August 24, 2014
Discovery Of Genetic Secret “Recipe” For How Lizards Regrow Their Tails Could Help Human Recovery
John Hopton for redOrbit.com - Your Universe Online
Researchers at Arizona State University have taken a giant step towards uncovering the genetic secrets behind lizards’ ability to regrow their own tails, and believe the knowledge could be used to stimulate regrowth in humans.The process with which lizards regenerate their tails after losing them in attacks from predators is described by the researchers as a genetic “recipe,” until now a secret recipe, because like good cooking exactly the right mixture and amounts of genetic ingredients are thought to be required.

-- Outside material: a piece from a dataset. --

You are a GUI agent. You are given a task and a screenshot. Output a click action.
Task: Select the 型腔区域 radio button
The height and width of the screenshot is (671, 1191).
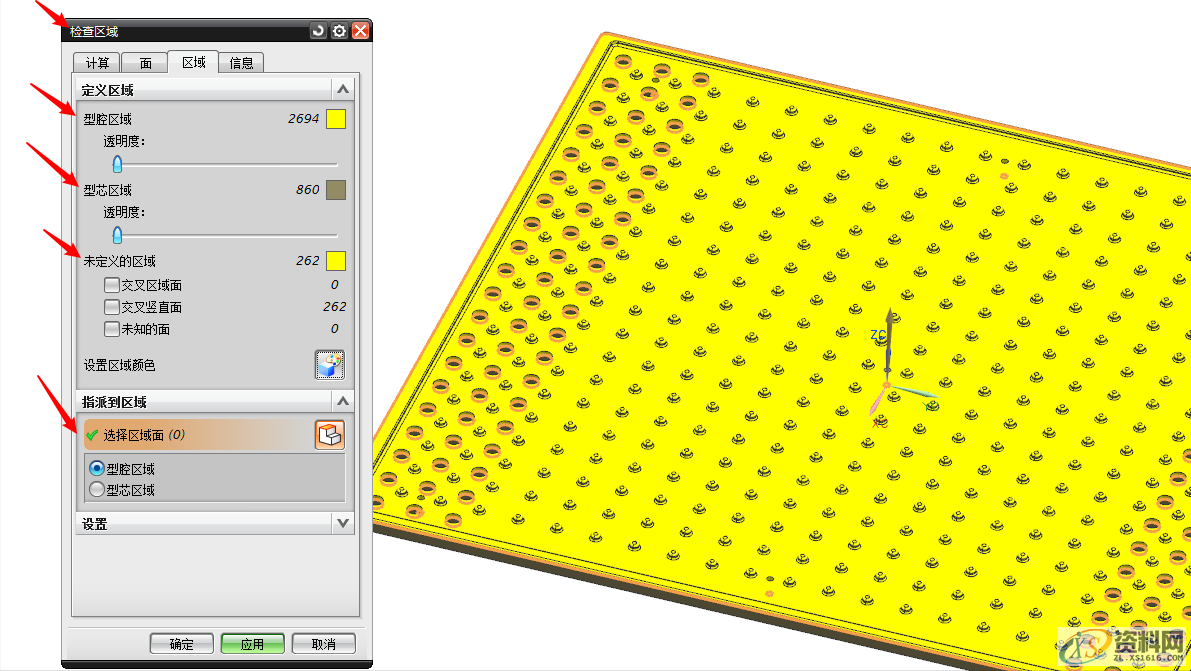point(97,468)
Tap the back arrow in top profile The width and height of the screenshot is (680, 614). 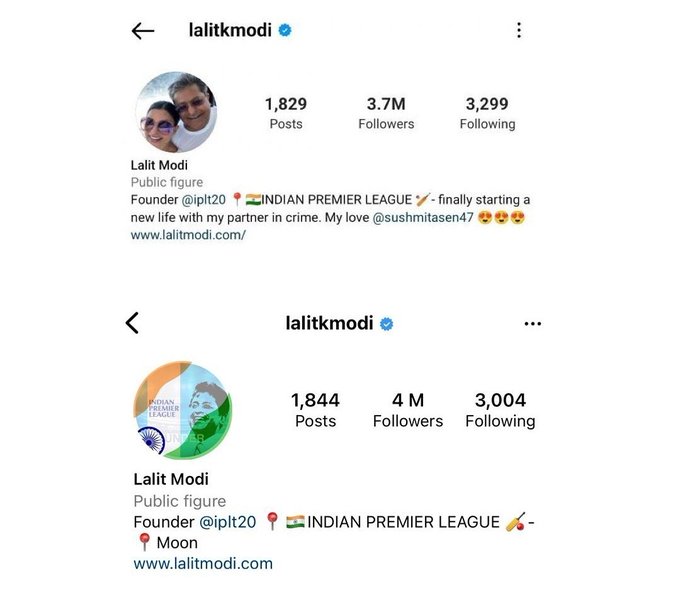(143, 31)
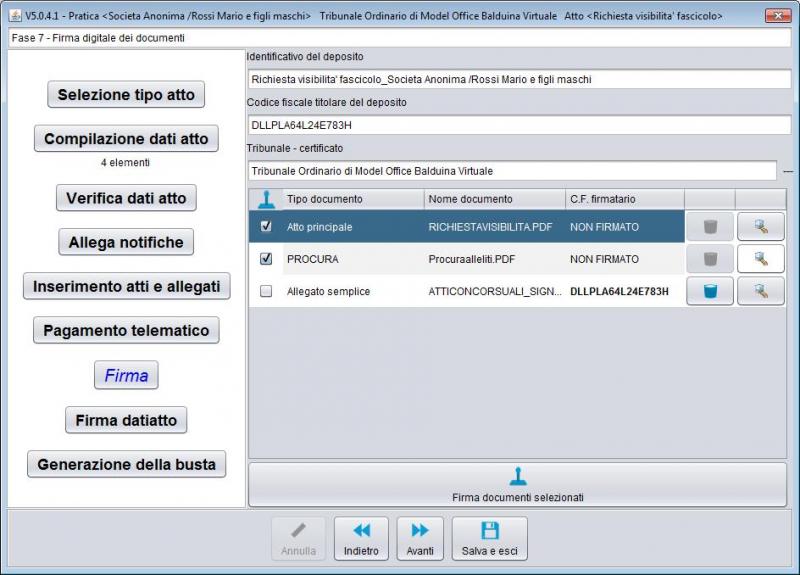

According to lead author Kenro Kusumi, professor in Arizona State's School of Life Sciences and associate dean in the College of Liberal Arts and Sciences, "Lizards basically share the same toolbox of genes as humans… we discovered that they turn on at least 326 genes in specific regions of the regenerating tail, including genes involved in embryonic development, response to hormonal signals and wound healing.”
Other creatures like salamanders, frog tadpoles and fish are also able to regenerate their tails, and all of the animals “turn on” genes in what is known as the 'Wnt pathway,’ a process that is required to control stem cells in organs, such as the brain, blood vessels and hair follicles. But whereas growth is mostly at the tip, lizards have a pattern of tissue growth that is distributed throughout the tail.
Elizabeth Hutchins, a graduate student in ASU's molecular and cellular biology program and co-author of the paper, says that the process, which takes around 60 days, involves “a complex regenerating structure with cells growing into tissues at a number of sites along the tail.”
Lizards are the most closely related creatures to humans that are able to regenerate in such a remarkable way. It is hoped the findings could contribute significantly to the treatment of spinal cord injuries, repairing birth defects and treating diseases like arthritis.
Kusumi tells us that now they have “unlocked the mystery of what genes are needed to regrow the lizard tail,” by applying “the genetic recipe for regeneration that is found in lizards, and then harnessing those same genes in human cells, it may be possible to regrow new cartilage, muscle or even spinal cord in the future."
An interdisciplinary team of scientists utilized “next-generation molecular and computer analysis tools” to observe the genes that are at work during tail regeneration. The lucky lizard they used to unlock the genetic secrets of regenerating body parts was the green anole lizard - also known as Carolina anole, American anole or Anolis carolinensis.
"We have identified one type of cell that is important for tissue regeneration," said Jeanne Wilson-Rawls, co-author and associate professor with ASU’s School of Life Sciences. "Just like in mice and humans, lizards have satellite cells that can grow and develop into skeletal muscle and other tissues." It is the connection with human anatomical processes, and the potential medical benefits, that make an already fascinating discovery even more exciting.
The researchers have published their finding in the journal PLOS ONE.